• WHAT YOU NEED TO DO
Each line of the records that holds "paragraph" should be shown in full.

——————

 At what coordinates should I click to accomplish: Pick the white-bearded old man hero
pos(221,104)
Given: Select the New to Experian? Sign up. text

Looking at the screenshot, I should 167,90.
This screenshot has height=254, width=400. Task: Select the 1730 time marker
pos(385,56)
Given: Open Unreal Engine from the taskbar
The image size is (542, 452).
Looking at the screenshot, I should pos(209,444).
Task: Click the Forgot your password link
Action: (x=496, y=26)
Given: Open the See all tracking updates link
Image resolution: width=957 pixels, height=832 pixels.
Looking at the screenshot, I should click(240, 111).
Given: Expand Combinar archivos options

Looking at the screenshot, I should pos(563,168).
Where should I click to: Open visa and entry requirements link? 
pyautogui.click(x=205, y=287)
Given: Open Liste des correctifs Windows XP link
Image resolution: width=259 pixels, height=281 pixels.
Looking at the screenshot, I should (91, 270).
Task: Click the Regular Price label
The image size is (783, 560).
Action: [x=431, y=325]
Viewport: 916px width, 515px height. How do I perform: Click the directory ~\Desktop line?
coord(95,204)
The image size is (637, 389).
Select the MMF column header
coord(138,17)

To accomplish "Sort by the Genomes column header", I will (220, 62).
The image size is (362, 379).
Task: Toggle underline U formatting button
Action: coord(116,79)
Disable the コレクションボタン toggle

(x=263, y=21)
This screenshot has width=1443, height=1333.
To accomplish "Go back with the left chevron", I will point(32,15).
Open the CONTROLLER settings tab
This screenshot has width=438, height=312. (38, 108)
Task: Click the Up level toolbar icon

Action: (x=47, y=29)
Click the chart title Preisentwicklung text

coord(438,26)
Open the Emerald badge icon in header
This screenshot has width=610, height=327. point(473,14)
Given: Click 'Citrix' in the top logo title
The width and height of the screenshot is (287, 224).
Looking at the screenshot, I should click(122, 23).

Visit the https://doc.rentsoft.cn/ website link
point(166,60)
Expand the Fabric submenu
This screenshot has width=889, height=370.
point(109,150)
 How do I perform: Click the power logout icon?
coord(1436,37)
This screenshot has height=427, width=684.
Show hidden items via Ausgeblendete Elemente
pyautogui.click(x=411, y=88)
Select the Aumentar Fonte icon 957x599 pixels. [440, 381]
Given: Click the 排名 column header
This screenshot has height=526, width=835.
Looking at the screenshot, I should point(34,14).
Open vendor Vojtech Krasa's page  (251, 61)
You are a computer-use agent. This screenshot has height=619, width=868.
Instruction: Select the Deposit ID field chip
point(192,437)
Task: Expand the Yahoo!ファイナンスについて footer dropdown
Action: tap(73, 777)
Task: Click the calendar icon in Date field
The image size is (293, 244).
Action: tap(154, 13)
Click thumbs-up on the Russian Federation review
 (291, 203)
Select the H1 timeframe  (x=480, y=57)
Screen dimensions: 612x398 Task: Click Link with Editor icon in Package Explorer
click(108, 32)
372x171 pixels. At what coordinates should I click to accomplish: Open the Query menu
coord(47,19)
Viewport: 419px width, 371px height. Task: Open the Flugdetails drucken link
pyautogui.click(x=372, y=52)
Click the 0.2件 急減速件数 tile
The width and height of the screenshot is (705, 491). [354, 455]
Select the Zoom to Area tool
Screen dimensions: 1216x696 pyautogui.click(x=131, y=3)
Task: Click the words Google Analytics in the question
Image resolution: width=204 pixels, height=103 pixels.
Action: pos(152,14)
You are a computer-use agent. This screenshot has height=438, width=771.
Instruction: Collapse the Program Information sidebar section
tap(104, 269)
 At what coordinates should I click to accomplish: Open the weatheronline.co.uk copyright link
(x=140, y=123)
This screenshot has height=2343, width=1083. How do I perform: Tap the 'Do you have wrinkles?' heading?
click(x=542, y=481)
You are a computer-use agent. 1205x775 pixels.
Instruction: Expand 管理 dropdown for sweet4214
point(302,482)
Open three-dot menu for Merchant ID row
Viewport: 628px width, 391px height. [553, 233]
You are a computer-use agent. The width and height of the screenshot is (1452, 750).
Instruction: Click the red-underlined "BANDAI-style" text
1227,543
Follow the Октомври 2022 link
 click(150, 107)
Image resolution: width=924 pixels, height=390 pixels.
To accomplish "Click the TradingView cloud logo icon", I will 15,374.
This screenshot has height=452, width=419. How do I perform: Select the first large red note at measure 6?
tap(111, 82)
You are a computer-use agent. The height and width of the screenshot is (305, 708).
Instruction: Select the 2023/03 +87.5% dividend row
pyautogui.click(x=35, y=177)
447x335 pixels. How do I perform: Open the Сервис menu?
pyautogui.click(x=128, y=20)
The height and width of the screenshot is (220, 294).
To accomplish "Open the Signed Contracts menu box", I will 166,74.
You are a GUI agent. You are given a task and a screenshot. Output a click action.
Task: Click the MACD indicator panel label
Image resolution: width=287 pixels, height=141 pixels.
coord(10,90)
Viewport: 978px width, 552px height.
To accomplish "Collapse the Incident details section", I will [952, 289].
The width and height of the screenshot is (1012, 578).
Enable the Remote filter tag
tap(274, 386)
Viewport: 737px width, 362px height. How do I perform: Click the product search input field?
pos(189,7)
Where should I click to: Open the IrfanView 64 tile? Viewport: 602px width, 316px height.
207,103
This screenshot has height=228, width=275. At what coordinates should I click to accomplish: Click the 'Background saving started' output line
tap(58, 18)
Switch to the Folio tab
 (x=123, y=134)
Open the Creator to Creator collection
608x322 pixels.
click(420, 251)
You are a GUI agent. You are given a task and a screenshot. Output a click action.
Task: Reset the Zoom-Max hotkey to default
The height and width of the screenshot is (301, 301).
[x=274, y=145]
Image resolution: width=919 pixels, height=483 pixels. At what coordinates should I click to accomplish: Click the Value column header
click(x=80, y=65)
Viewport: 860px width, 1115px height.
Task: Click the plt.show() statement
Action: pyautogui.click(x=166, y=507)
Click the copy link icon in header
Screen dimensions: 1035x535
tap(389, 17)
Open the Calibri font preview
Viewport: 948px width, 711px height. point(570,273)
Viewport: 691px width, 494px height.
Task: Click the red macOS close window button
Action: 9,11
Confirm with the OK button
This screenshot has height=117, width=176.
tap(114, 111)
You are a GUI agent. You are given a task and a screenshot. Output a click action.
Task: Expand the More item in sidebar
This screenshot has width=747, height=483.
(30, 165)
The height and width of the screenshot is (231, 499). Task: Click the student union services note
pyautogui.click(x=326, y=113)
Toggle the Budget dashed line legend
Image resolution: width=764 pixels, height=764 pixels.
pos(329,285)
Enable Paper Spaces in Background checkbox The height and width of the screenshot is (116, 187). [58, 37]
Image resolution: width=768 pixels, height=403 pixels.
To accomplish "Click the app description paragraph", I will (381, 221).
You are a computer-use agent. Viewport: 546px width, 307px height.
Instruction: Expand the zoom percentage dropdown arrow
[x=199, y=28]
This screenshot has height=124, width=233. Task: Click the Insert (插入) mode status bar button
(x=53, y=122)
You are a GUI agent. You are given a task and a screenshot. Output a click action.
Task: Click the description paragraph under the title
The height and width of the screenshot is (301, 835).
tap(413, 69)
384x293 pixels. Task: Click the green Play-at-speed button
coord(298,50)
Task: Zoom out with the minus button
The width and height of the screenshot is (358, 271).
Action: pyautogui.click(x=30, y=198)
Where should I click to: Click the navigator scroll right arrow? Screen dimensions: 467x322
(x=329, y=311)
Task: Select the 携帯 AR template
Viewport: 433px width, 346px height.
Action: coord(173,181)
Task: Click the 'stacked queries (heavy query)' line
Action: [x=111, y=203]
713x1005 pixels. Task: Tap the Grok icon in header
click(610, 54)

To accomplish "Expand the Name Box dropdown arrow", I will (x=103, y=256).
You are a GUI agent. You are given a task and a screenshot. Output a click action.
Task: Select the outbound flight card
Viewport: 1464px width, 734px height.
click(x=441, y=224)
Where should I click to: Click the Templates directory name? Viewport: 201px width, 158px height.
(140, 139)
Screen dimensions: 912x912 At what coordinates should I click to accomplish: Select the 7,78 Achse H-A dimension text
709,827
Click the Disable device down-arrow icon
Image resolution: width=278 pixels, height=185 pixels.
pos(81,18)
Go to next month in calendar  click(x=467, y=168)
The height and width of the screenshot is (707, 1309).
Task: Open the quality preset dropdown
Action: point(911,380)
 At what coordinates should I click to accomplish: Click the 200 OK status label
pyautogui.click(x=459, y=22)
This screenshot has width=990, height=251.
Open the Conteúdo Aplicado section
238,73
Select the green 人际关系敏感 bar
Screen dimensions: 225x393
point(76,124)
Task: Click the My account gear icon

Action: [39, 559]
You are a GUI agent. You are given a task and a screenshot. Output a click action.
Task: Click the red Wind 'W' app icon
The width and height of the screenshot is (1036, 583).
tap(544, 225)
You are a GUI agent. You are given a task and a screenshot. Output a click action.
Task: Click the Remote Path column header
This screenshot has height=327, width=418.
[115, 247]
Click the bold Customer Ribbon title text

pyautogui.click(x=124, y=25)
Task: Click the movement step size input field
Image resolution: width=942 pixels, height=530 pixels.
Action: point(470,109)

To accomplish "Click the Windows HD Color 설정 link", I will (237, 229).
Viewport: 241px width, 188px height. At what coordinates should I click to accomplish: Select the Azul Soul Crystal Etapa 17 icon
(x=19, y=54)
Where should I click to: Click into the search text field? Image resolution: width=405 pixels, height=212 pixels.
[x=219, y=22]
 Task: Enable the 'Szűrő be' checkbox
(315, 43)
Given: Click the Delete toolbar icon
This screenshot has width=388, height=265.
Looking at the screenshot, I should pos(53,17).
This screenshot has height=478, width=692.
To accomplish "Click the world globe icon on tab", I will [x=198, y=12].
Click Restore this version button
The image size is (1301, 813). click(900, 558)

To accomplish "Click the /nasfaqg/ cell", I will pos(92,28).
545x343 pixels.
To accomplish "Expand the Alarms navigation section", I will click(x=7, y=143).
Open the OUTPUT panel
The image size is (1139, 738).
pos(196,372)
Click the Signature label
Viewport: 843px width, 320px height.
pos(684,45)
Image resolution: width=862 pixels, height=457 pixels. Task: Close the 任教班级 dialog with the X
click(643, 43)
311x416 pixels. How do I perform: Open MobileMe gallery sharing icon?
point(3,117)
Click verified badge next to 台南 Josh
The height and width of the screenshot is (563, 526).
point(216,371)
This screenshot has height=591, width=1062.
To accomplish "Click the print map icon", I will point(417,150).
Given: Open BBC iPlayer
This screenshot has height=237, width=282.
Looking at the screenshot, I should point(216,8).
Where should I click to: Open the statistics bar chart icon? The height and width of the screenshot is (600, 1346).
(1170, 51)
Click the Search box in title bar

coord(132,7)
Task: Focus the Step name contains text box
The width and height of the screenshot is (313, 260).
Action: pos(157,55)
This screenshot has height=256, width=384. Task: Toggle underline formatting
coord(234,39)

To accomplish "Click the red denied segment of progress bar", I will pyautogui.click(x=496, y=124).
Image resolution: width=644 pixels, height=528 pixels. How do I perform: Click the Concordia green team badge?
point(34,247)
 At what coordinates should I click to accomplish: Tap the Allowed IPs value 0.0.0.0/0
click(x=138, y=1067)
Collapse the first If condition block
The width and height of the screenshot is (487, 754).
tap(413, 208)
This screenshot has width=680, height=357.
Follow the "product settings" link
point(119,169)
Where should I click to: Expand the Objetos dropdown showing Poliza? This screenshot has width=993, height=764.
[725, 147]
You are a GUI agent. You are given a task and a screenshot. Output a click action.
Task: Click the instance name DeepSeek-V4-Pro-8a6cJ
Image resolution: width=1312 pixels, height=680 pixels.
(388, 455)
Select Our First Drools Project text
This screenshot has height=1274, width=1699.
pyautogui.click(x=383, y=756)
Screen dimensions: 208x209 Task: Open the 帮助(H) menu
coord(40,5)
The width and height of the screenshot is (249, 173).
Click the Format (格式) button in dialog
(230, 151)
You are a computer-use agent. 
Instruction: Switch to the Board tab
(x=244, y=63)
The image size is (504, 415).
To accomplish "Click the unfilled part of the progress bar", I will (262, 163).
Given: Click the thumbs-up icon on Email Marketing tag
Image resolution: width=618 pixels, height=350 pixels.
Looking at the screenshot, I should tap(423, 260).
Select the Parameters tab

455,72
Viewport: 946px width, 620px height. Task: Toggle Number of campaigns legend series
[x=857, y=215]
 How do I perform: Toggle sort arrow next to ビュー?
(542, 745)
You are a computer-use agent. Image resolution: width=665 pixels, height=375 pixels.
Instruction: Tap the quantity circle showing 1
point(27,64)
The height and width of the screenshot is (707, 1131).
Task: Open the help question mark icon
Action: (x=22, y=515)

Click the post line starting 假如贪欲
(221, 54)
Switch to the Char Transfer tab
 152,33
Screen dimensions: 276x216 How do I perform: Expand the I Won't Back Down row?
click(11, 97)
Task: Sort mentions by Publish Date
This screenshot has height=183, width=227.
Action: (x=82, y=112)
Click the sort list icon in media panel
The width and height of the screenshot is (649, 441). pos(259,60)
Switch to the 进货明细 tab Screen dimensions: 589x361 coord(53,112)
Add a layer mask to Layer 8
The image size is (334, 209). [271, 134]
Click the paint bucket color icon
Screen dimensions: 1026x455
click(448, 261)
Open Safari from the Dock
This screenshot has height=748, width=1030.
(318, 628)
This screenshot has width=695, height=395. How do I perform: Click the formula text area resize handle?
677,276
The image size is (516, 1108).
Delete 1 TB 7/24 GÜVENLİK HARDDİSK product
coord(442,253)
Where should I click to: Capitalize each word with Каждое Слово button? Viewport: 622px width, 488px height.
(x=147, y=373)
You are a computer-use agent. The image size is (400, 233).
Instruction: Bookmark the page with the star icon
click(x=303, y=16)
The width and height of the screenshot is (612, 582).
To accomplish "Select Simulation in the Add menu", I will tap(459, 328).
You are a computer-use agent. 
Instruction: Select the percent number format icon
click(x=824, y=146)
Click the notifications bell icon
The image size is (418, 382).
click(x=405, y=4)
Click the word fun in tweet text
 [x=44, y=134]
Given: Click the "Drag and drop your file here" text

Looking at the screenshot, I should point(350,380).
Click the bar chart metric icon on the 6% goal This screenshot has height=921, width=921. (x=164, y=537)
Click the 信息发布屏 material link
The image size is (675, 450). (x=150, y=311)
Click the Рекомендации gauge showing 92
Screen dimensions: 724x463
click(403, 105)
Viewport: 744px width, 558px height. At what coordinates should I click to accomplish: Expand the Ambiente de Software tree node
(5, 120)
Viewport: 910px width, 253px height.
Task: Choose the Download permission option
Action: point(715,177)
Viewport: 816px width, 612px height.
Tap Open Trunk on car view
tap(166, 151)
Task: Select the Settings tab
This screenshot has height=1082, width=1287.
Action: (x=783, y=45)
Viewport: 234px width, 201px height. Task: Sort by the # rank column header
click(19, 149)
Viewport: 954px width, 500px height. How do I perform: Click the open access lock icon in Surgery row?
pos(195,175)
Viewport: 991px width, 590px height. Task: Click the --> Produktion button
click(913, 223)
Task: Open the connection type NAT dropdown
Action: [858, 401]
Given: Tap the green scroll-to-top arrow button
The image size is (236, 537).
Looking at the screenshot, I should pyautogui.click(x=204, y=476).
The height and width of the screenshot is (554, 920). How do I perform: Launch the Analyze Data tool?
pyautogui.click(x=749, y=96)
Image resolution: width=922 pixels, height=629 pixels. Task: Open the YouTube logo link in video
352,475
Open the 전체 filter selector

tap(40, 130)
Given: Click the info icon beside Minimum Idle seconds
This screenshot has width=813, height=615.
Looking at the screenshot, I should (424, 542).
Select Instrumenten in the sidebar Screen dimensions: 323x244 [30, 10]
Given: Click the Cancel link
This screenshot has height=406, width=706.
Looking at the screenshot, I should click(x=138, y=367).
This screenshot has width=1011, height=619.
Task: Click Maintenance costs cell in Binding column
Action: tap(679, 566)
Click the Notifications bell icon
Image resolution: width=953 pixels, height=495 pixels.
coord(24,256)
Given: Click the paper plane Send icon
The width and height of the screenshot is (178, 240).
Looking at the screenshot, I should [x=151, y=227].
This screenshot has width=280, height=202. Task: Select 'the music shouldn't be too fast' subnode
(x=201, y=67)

——————

• TASK RESULT
To accomplish "Click the app description paragraph", I will (381, 221).
Task: Click the description paragraph under the title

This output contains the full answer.